At the time, the corporation justified its decision to prohibit the documentary, stating: “The effect of the film has been judged by the BBC to be too horrifying for the medium of broadcasting. It will, however, be shown to invited audiences..”

The controversial pseudo-documentary finally aired in Great Britain on 31 July 1985, twenty years after its initial scheduled screening date of 6 October 1965. This broadcast coincided with the week leading up to the 40th anniversary of the Hiroshima bombing, reports the Express.

The War Game is currently available for free streaming on BBC iPlayer or can be bought for £5.99 on Amazon Prime Video.

Written, directed and produced by Peter Watkins for the BBC, The War Game depicted a fictional nuclear strike on Britain by the Soviets and its devastating consequences.

The docu-film’s official synopsis states: “In this British documentary, a hypothetical Chinese invasion of South Vietnam triggers a new world war between East and West. In the town of Rochester, Kent, the anticipation of a nuclear attack leads to mass evacuations.

When a stray missile actually explodes, the ensuing firestorm blinds all those who see it. It’s not long before the fabric of society is ripped apart owing to radiation poisoning, a lack of infrastructure and rioting for food and other necessities.”

On 13 April 1966, The War Game had its premiere at the National Film Theatre in London, where it screened until 3 May.

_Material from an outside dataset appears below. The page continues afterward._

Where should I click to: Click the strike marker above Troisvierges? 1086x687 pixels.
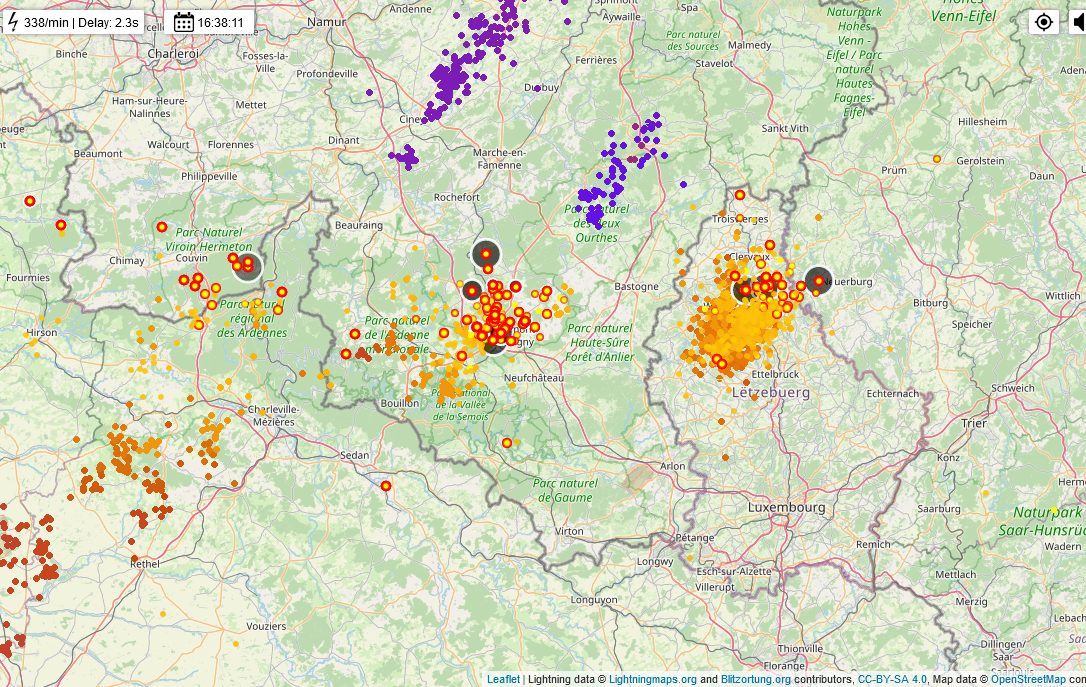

Barred from broadcast, the 47-minute docu-drama subsequently appeared at numerous international film festivals, including Venice, where it secured the Special Prize.

The recognition continued – the prohibited BBC production went on to claim the Academy Award for Best Documentary Feature in 1967, alongside two BAFTAs for Best Short Film and the UN Award.

Boasting a near-flawless 93% approval rating on review aggregator site Rotten Tomatoes, The War Game has earned widespread acclaim from critics and viewers.

One reviewer commented on the docu-drama: “Nothing that you have heard or read can fully prepare you for Peter Watkins’ 1965 faux documentary on the aftermath of a nuclear attack on Great Britain.”

Another reviewer added: “One of the most disturbing, overwhelming, and downright important films ever produced.”

A third critic described it as essential viewing, noting: “It was produced by the British Broadcasting Corp. but never televised because it was felt its showing would be both horrifying and depressing. It is. It also is realistic, informative and shattering. It is a movie that everyone should see.”

Whilst one critic said: “Still packs a whallop. Will stick with you for life. Don’t say I didn’t warn you,” another commented on the nuclear war drama, “One of the most skillful documentary films ever made.”

Viewer reactions mirror this sentiment, with one audience member writing in an extensive review: “The War Game, although created as a TV movie for the BBC for the 20th anniversary of the bombing of Hiroshima and Nagasaki, is easily the one of the most disturbing movies I have ever seen, on par only with Gus van Sant’s “Elephant. ” It accurately portrays the effects and aftermath of a nuclear attack and uses a handheld documentary style that makes everything chillingly real.

“There were several times during the film when I had to remind myself that Britain had never suffered a nuclear attack and the footage I was looking at was not real. There are very few films that have left me in the state that this one did when it was over. Much like “Schindler’s List” or “American History X,” this is the kind of movie I think everyone should watch because it is so incredibly informative and brings the viewer so much closer to understanding the pain and monstrosity of a nuclear attack.”

Another viewer described it as: “A harrowing punch in the gut that nothing prepared me for. Unforgettable.”

Meanwhile, one audience member remarked about Watkins’ drama: “Really shook me up and left me reeling for a while after seeing it. Peter Watkins ruined my 3 day weekend with this masterfully done piece of film. Needs to be required viewing for every being capable of understanding images and sound.”

The War Game can be streamed free of charge on BBC iPlayer until July 2026, or purchased for £5.99 through Amazon Prime Video.